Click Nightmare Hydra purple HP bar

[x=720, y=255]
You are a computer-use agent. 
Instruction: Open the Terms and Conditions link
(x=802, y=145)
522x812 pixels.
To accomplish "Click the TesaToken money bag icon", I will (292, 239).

______________________________

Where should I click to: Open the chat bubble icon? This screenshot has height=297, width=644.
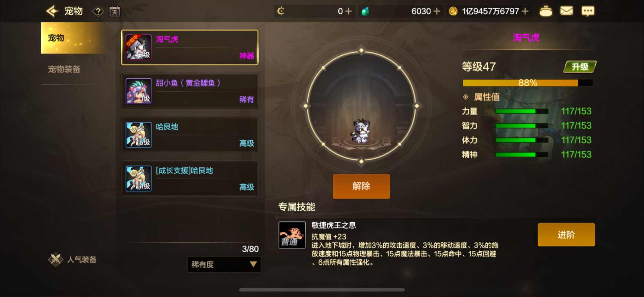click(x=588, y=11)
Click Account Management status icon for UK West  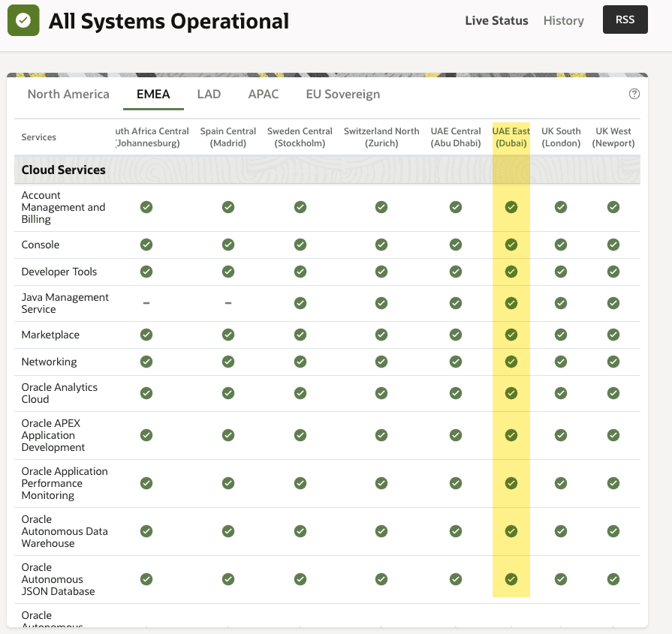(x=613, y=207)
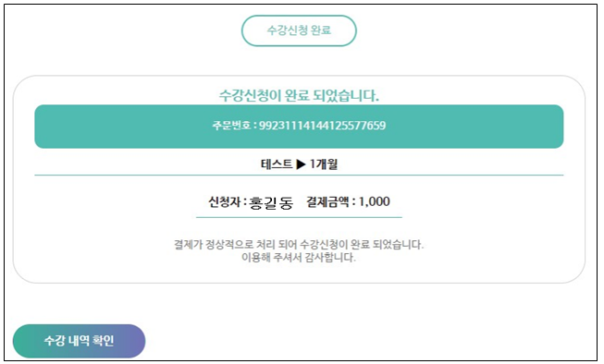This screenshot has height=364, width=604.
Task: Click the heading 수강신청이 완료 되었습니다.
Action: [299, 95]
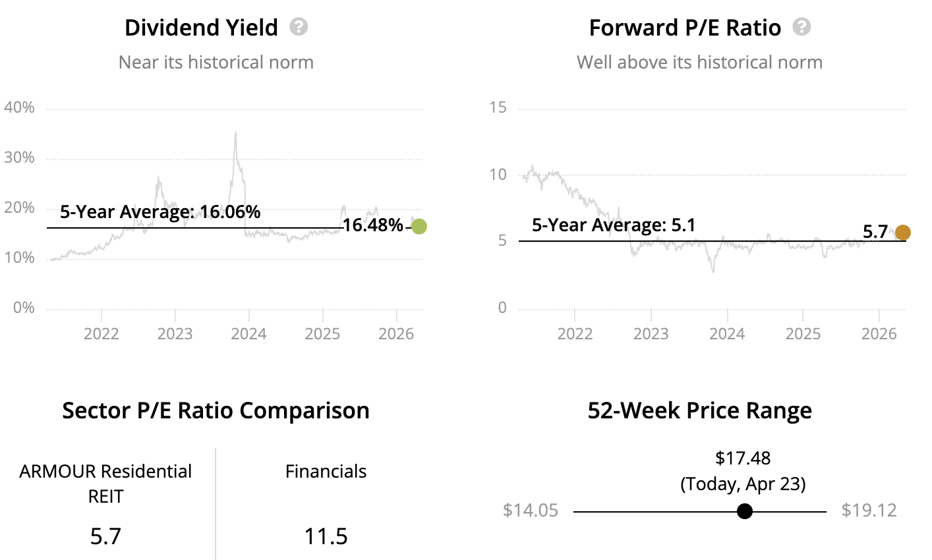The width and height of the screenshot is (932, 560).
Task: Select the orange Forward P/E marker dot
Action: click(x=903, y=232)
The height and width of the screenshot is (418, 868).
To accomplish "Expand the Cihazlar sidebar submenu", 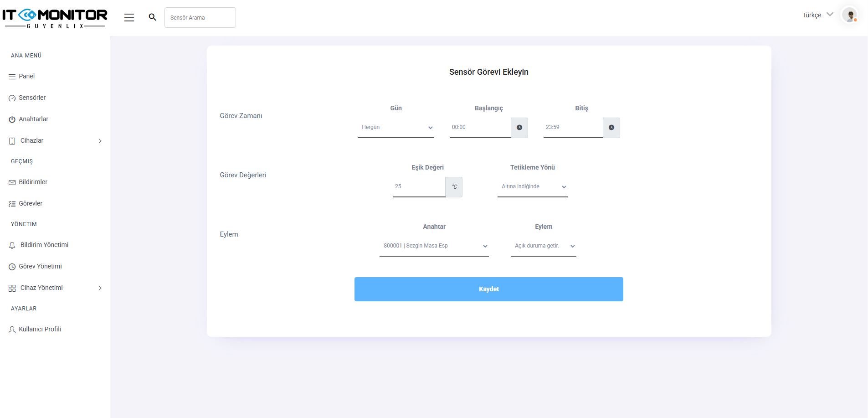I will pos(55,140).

______________________________

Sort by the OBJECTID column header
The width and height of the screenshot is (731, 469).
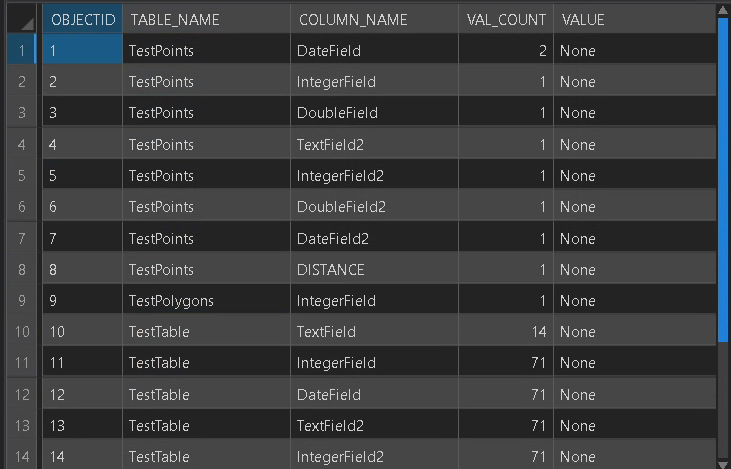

______________________________

Exercise: For this exercise, repeat exactly the lines of the data above from the one with "Sort by the OBJECTID column header" down to the one with "The width and height of the screenshot is (731, 469).", both end lines included.

Response area:
Sort by the OBJECTID column header
The width and height of the screenshot is (731, 469).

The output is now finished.